What this task involves: Rewrite the records below so that every "Locate an element on the screen" becomes "Find an element on the screen", and leave everything else unchanged.

Dataset records:
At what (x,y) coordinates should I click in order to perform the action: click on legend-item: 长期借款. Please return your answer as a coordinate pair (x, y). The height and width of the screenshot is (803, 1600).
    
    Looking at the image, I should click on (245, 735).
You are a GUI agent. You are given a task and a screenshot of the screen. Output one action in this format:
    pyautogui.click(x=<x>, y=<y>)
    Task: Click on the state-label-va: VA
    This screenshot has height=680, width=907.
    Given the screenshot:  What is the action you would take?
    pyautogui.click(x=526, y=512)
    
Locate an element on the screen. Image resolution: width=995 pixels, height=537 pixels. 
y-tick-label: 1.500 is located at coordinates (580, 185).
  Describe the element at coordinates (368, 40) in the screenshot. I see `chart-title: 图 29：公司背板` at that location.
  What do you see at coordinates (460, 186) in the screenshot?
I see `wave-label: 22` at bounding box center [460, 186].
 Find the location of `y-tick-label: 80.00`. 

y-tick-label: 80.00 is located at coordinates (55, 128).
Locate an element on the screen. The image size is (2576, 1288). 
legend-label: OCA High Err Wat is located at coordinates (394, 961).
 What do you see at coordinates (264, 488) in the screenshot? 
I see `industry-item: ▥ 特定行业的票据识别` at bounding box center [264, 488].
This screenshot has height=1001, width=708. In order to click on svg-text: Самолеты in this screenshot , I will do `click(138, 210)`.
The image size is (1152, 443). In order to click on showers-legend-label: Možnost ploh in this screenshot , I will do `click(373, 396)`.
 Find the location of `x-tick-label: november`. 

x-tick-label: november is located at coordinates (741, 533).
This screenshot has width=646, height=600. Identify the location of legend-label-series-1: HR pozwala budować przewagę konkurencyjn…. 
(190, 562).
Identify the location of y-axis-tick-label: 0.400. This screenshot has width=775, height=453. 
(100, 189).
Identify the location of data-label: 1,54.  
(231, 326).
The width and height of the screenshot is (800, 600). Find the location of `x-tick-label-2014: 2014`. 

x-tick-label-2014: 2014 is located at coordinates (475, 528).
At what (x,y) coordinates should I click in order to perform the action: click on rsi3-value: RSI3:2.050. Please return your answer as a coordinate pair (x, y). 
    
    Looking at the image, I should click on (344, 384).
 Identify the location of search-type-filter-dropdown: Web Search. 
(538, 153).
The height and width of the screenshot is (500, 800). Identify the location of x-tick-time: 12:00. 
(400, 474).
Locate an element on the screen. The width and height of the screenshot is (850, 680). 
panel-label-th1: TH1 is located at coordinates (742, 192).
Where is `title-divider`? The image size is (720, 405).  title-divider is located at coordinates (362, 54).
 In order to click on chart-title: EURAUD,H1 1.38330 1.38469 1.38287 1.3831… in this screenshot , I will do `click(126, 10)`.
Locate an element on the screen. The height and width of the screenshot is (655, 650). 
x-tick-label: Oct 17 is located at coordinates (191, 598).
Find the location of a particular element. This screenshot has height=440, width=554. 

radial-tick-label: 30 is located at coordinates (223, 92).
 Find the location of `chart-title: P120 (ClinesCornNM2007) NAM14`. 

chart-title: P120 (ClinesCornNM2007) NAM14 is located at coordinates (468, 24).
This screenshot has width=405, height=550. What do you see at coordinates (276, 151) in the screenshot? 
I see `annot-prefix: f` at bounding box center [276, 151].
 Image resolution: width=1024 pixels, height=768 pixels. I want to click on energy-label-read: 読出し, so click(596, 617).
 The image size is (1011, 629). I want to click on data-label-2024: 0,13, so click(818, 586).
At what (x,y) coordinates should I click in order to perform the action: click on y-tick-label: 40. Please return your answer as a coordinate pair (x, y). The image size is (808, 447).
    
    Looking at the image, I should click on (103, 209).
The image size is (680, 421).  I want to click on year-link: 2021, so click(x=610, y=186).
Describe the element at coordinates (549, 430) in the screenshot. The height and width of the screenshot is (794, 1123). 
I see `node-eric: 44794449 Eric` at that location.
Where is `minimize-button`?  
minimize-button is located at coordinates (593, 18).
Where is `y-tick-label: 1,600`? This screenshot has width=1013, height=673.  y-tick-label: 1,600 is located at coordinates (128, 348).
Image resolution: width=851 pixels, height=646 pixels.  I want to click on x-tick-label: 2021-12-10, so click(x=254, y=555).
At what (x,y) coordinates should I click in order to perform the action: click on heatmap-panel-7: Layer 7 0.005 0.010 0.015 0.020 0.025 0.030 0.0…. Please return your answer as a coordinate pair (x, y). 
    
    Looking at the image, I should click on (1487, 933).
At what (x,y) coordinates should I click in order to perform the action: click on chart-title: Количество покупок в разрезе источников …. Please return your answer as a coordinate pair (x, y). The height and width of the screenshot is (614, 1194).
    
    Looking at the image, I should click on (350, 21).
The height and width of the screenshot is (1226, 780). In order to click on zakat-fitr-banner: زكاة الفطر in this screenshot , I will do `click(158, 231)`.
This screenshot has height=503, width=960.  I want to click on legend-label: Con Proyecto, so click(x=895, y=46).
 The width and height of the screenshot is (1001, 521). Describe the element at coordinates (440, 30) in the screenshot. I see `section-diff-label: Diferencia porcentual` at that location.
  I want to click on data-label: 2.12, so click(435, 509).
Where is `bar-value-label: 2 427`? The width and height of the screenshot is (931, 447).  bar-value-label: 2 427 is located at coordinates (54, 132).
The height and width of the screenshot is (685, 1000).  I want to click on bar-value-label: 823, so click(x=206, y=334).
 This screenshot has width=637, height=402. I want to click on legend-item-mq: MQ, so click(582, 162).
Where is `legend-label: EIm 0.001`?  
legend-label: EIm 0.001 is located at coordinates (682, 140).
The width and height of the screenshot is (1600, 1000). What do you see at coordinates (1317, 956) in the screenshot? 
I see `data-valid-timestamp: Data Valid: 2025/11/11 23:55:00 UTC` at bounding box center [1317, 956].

Solution to the exercise:
At what (x,y) coordinates should I click in order to perform the action: click on legend-item: 长期借款. Please return your answer as a coordinate pair (x, y). The height and width of the screenshot is (803, 1600).
    
    Looking at the image, I should click on (245, 735).
You are a GUI agent. You are given a task and a screenshot of the screen. Output one action in this format:
    pyautogui.click(x=<x>, y=<y>)
    Task: Click on the state-label-va: VA
    This screenshot has height=680, width=907.
    Given the screenshot:  What is the action you would take?
    pyautogui.click(x=526, y=512)
    
Find an element on the screen. Image resolution: width=995 pixels, height=537 pixels. 
y-tick-label: 1.500 is located at coordinates (580, 185).
  Describe the element at coordinates (368, 40) in the screenshot. I see `chart-title: 图 29：公司背板` at that location.
  What do you see at coordinates (460, 186) in the screenshot?
I see `wave-label: 22` at bounding box center [460, 186].
 Find the location of `y-tick-label: 80.00`. 

y-tick-label: 80.00 is located at coordinates (55, 128).
Find an element on the screen. The image size is (2576, 1288). 
legend-label: OCA High Err Wat is located at coordinates (394, 961).
 What do you see at coordinates (264, 488) in the screenshot? 
I see `industry-item: ▥ 特定行业的票据识别` at bounding box center [264, 488].
This screenshot has height=1001, width=708. In order to click on svg-text: Самолеты in this screenshot , I will do `click(138, 210)`.
The image size is (1152, 443). In order to click on showers-legend-label: Možnost ploh in this screenshot , I will do `click(373, 396)`.
 Find the location of `x-tick-label: november`. 

x-tick-label: november is located at coordinates (741, 533).
This screenshot has width=646, height=600. Identify the location of legend-label-series-1: HR pozwala budować przewagę konkurencyjn…. 
(190, 562).
Identify the location of y-axis-tick-label: 0.400. This screenshot has width=775, height=453. 
(100, 189).
Identify the location of data-label: 1,54.  
(231, 326).
The width and height of the screenshot is (800, 600). Find the location of `x-tick-label-2014: 2014`. 

x-tick-label-2014: 2014 is located at coordinates (475, 528).
At what (x,y) coordinates should I click in order to perform the action: click on rsi3-value: RSI3:2.050. Please return your answer as a coordinate pair (x, y). 
    
    Looking at the image, I should click on (344, 384).
 Identify the location of search-type-filter-dropdown: Web Search. 
(538, 153).
The height and width of the screenshot is (500, 800). Identify the location of x-tick-time: 12:00. 
(400, 474).
Find an element on the screen. The width and height of the screenshot is (850, 680). 
panel-label-th1: TH1 is located at coordinates (742, 192).
Where is `title-divider`? The image size is (720, 405).  title-divider is located at coordinates (362, 54).
 In order to click on chart-title: EURAUD,H1 1.38330 1.38469 1.38287 1.3831… in this screenshot , I will do `click(126, 10)`.
Find an element on the screen. The height and width of the screenshot is (655, 650). 
x-tick-label: Oct 17 is located at coordinates (191, 598).
Find the location of a particular element. This screenshot has height=440, width=554. 

radial-tick-label: 30 is located at coordinates (223, 92).
 Find the location of `chart-title: P120 (ClinesCornNM2007) NAM14`. 

chart-title: P120 (ClinesCornNM2007) NAM14 is located at coordinates (468, 24).
This screenshot has width=405, height=550. What do you see at coordinates (276, 151) in the screenshot? 
I see `annot-prefix: f` at bounding box center [276, 151].
 Image resolution: width=1024 pixels, height=768 pixels. I want to click on energy-label-read: 読出し, so click(596, 617).
 The image size is (1011, 629). I want to click on data-label-2024: 0,13, so click(818, 586).
At what (x,y) coordinates should I click in order to perform the action: click on y-tick-label: 40. Please return your answer as a coordinate pair (x, y). The image size is (808, 447).
    
    Looking at the image, I should click on (103, 209).
The image size is (680, 421).  I want to click on year-link: 2021, so click(x=610, y=186).
Describe the element at coordinates (549, 430) in the screenshot. The height and width of the screenshot is (794, 1123). 
I see `node-eric: 44794449 Eric` at that location.
Where is `minimize-button`?  
minimize-button is located at coordinates (593, 18).
Where is `y-tick-label: 1,600`? This screenshot has width=1013, height=673.  y-tick-label: 1,600 is located at coordinates (128, 348).
Image resolution: width=851 pixels, height=646 pixels.  I want to click on x-tick-label: 2021-12-10, so click(x=254, y=555).
At what (x,y) coordinates should I click in order to perform the action: click on heatmap-panel-7: Layer 7 0.005 0.010 0.015 0.020 0.025 0.030 0.0…. Please return your answer as a coordinate pair (x, y). 
    
    Looking at the image, I should click on (1487, 933).
At what (x,y) coordinates should I click in order to perform the action: click on chart-title: Количество покупок в разрезе источников …. Please return your answer as a coordinate pair (x, y). The height and width of the screenshot is (614, 1194).
    
    Looking at the image, I should click on (350, 21).
The height and width of the screenshot is (1226, 780). In order to click on zakat-fitr-banner: زكاة الفطر in this screenshot , I will do `click(158, 231)`.
This screenshot has height=503, width=960.  I want to click on legend-label: Con Proyecto, so click(x=895, y=46).
 The width and height of the screenshot is (1001, 521). Describe the element at coordinates (440, 30) in the screenshot. I see `section-diff-label: Diferencia porcentual` at that location.
  I want to click on data-label: 2.12, so click(435, 509).
Where is `bar-value-label: 2 427`? The width and height of the screenshot is (931, 447).  bar-value-label: 2 427 is located at coordinates (54, 132).
The height and width of the screenshot is (685, 1000).  I want to click on bar-value-label: 823, so click(x=206, y=334).
 This screenshot has width=637, height=402. I want to click on legend-item-mq: MQ, so click(582, 162).
Where is `legend-label: EIm 0.001`?  
legend-label: EIm 0.001 is located at coordinates (682, 140).
The width and height of the screenshot is (1600, 1000). What do you see at coordinates (1317, 956) in the screenshot? 
I see `data-valid-timestamp: Data Valid: 2025/11/11 23:55:00 UTC` at bounding box center [1317, 956].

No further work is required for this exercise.